Happy Friday, Commodity Context Subscribers!
Every week, I summarize developments in flat crude prices, calendar spreads, high-frequency inventories, refined products, and positioning data, as well as a taste of the themes I’ve been thinking about or following closely.
If you’re already subscribed and/or appreciate the free chart and summary, hitting the LIKE button is one of the best ways to support my ongoing research.
Summary
Flat Prices rallied ~$2/bbl to finish the week at $83.50/bbl Brent, at the upper end of its recent range, and just shy of $80/bbl for WTI, the US benchmark’s highest close in nearly four months.
Futures Curves strengthened considerably this week with prompt calendar spreads for both Brent and WTI doubling to around $1/bbl, the steepest backwardation since October.

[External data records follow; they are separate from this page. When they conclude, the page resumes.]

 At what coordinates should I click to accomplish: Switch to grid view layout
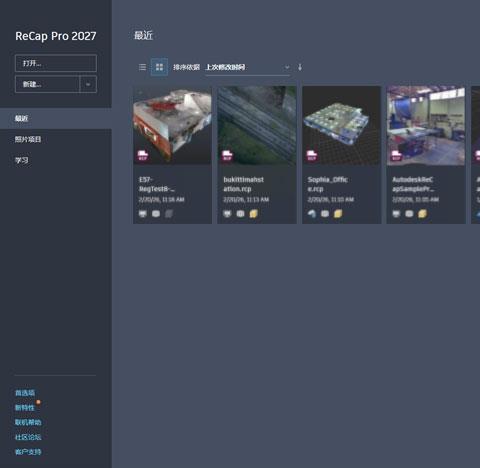click(x=159, y=67)
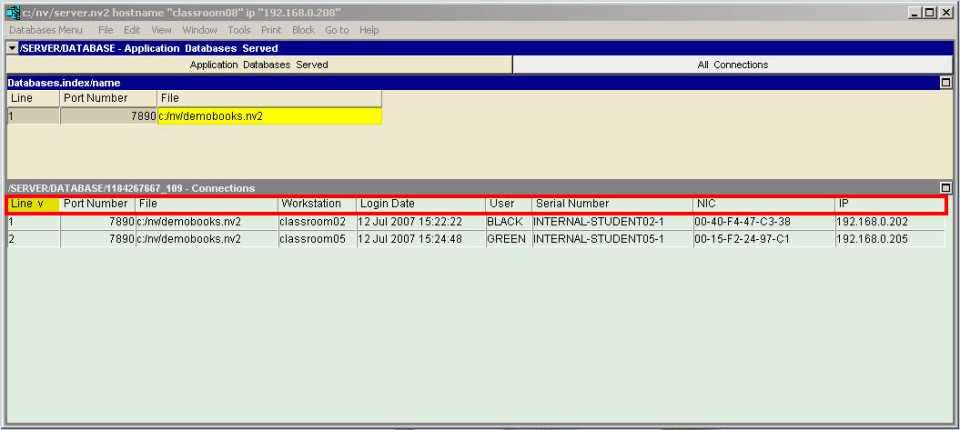Viewport: 960px width, 430px height.
Task: Open the Go to menu
Action: pyautogui.click(x=337, y=30)
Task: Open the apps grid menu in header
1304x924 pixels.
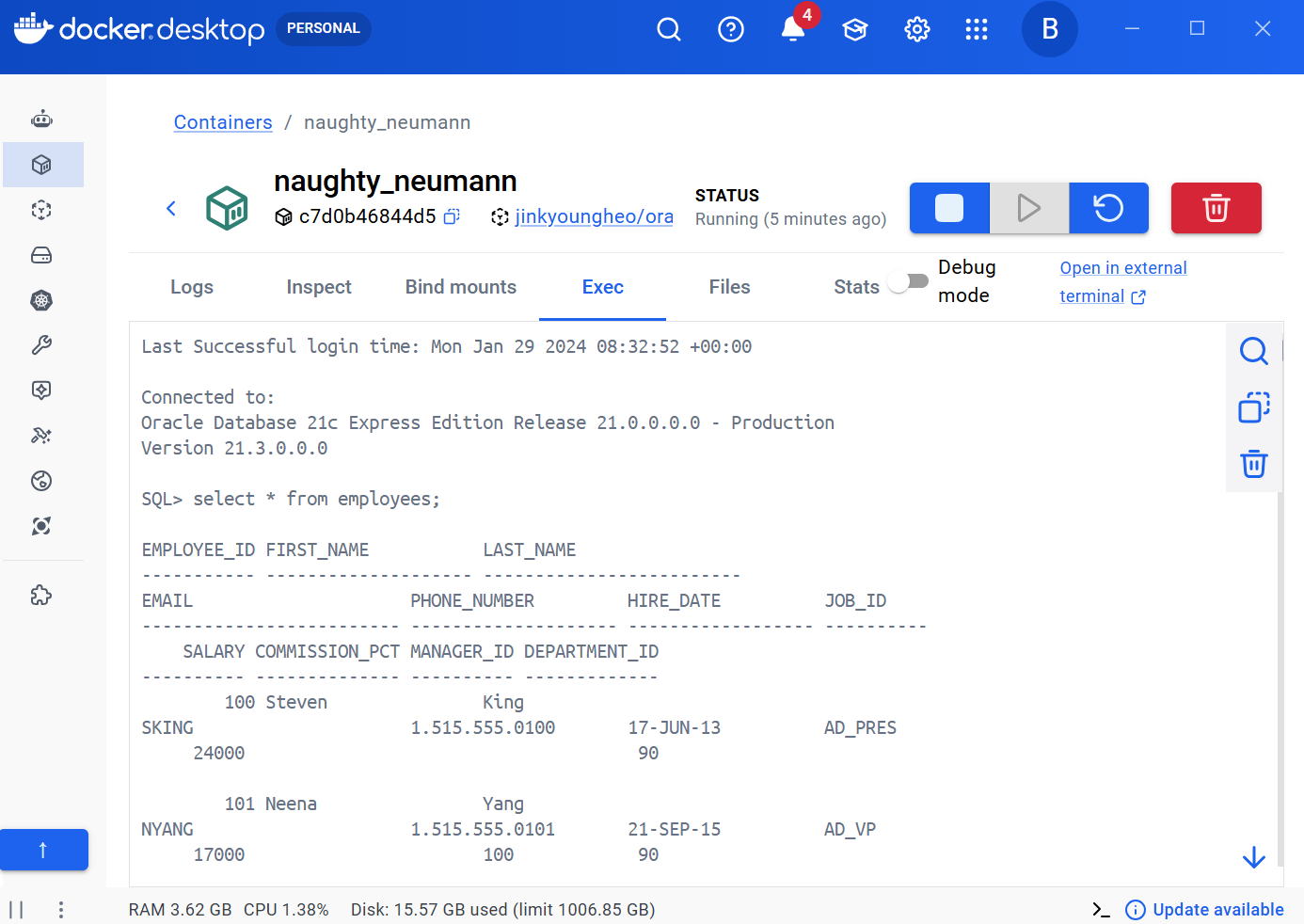Action: tap(977, 29)
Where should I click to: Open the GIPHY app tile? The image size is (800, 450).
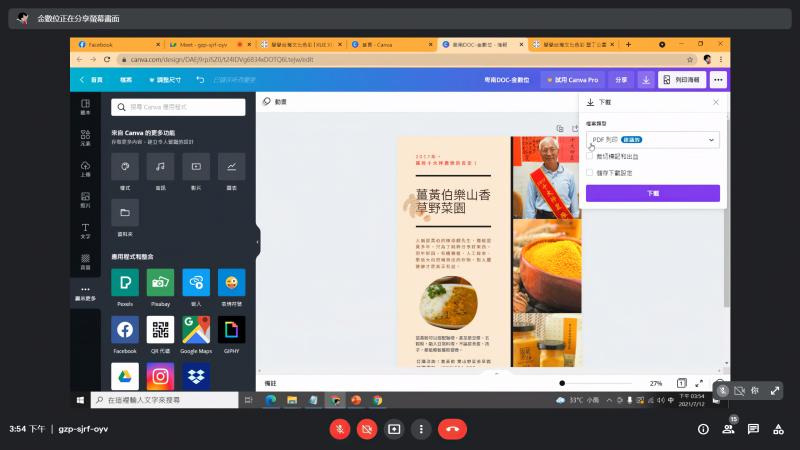pyautogui.click(x=230, y=329)
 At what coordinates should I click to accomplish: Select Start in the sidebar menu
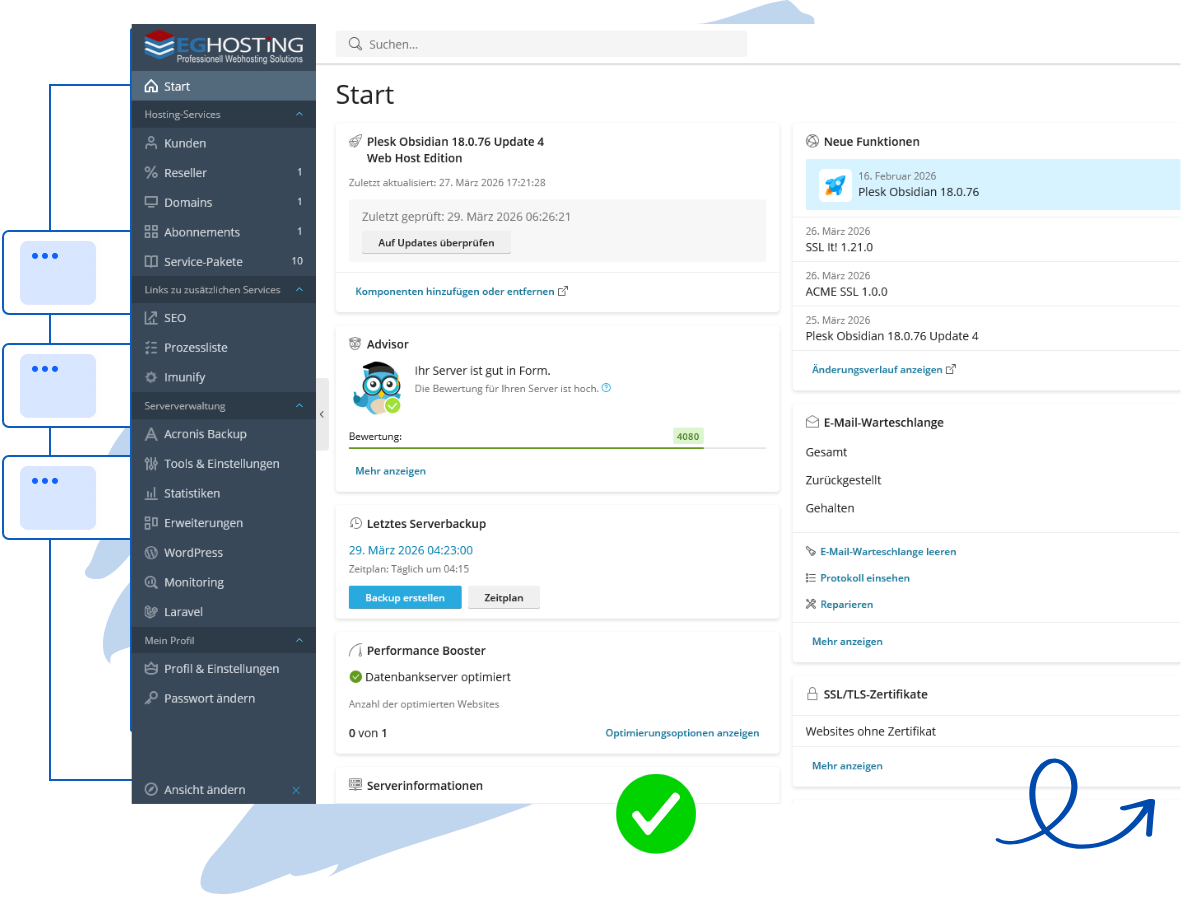180,86
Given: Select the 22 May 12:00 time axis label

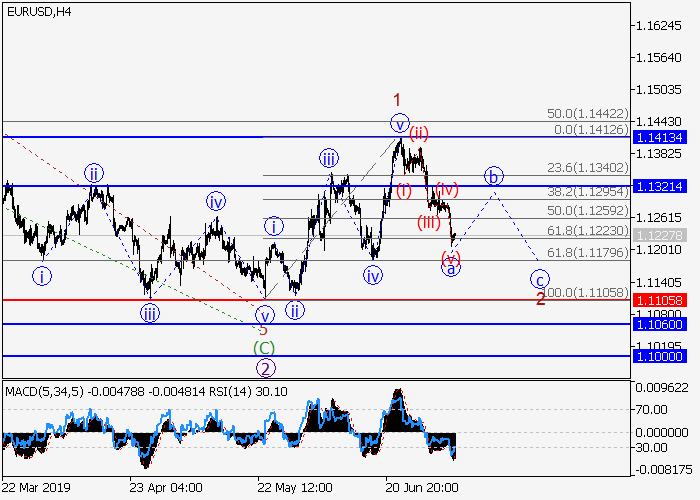Looking at the screenshot, I should [x=294, y=487].
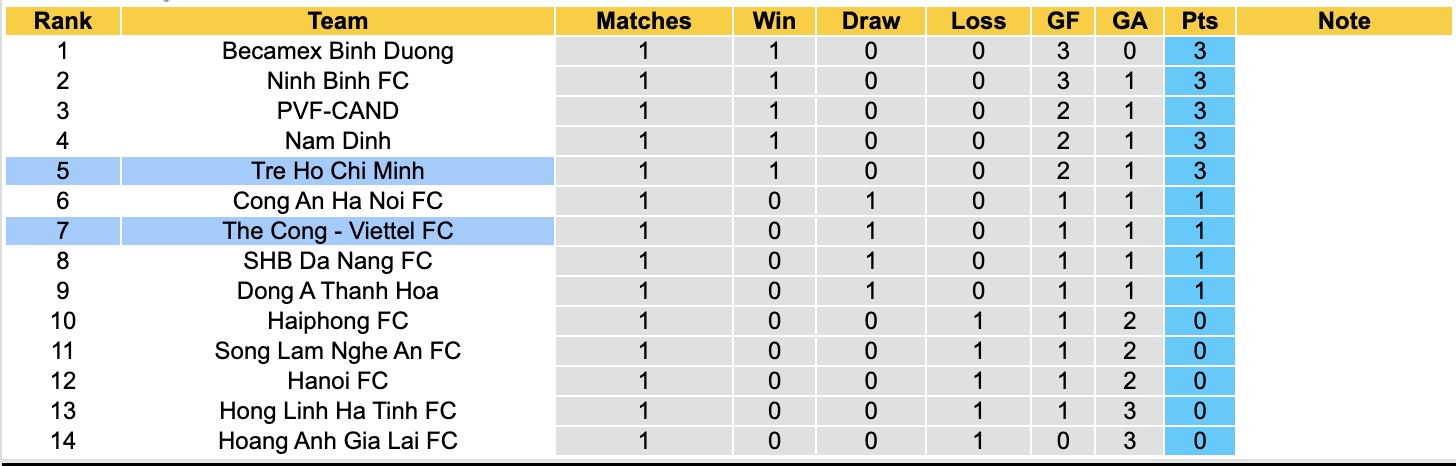Image resolution: width=1456 pixels, height=466 pixels.
Task: Click the Draw column header
Action: 871,21
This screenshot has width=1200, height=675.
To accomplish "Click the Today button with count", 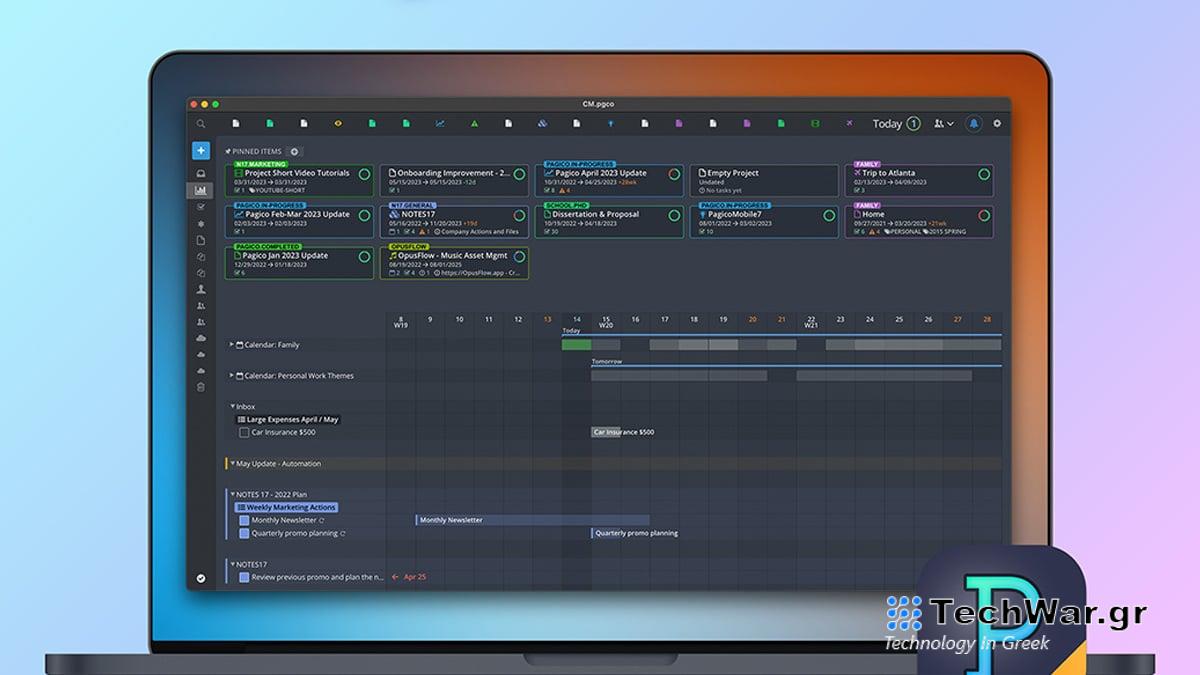I will click(895, 124).
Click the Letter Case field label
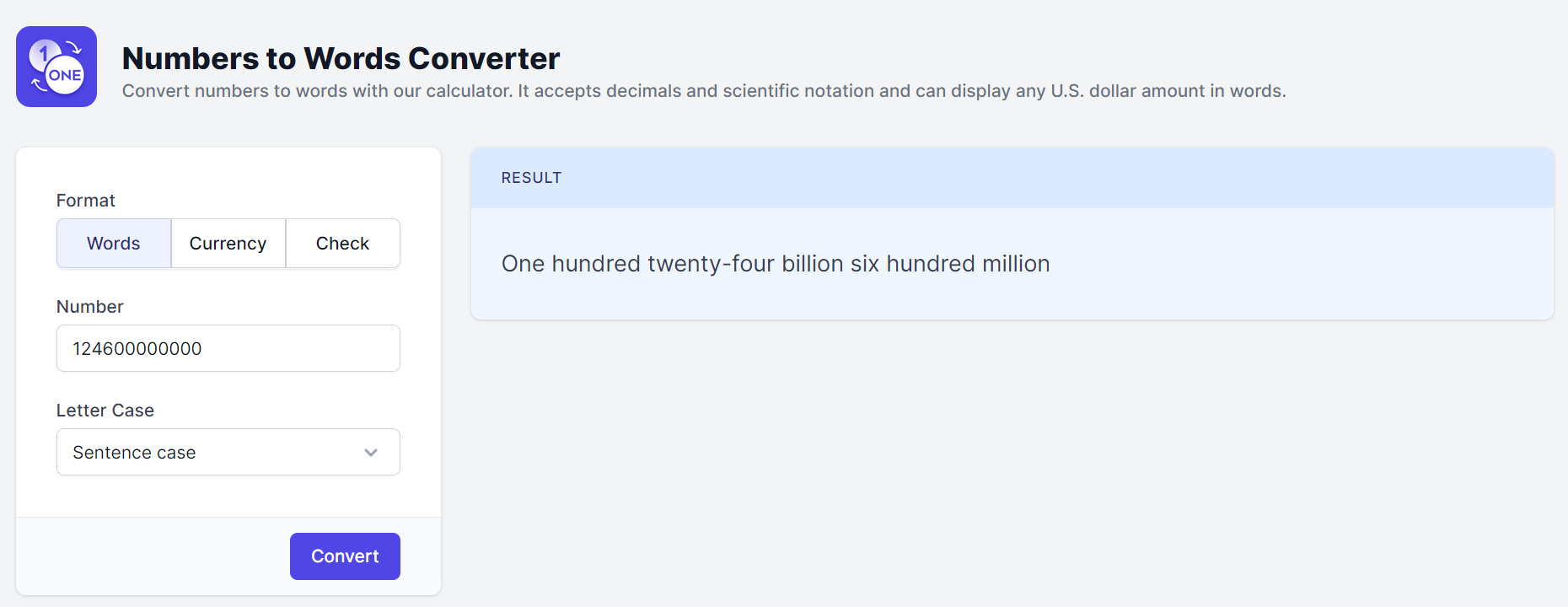The height and width of the screenshot is (607, 1568). tap(105, 411)
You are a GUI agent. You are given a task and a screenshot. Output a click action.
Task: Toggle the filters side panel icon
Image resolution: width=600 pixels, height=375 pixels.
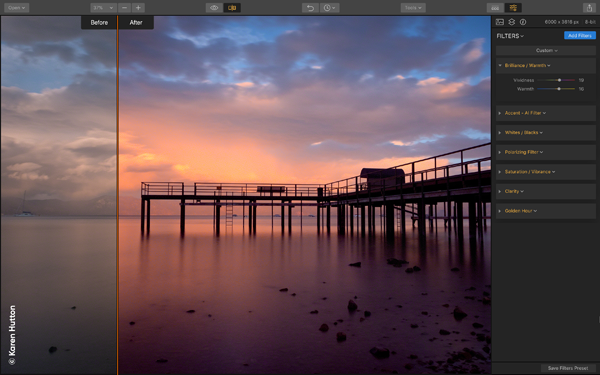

Inventories data was mixed between a draw in the US and builds in ARA Europe and Singapore; abstracting away from the weekly chop, year-to-date US inventories have generally followed their typical seasonal path while stocks levels in ARA Europe and Singapore have rapidly recovered to seasonal normal levels after starting the year materially depleted.
Refined Products mostly traded sideways, with April gasoline gaining $2/bbl to finish at ~$26/bbl and diesel cracks ending the week flat at ~$30/bbl; with the expiry of the March contract, gasoline is entering its seasonally stronger half of the year and is already starting tighter vs diesel compared to this time last year.
Investor Positioning data revealed that speculators were net buyers of crude contracts last week and that their net position as a share of total open interest is at its highest since last September, shifting the balance of positioning-related risk unambiguously to the downside.
As Well As the latest OPEC+ production cut extension rumours, Russian oil policies—gasoline export ban, imposition of crude fiscal price floor—signaling hard times on the homefront, updates on the status of the ever-delayed Trans Mountain Expansion, and Guyanese complications for Chevron’s proposed acquisition of Hess.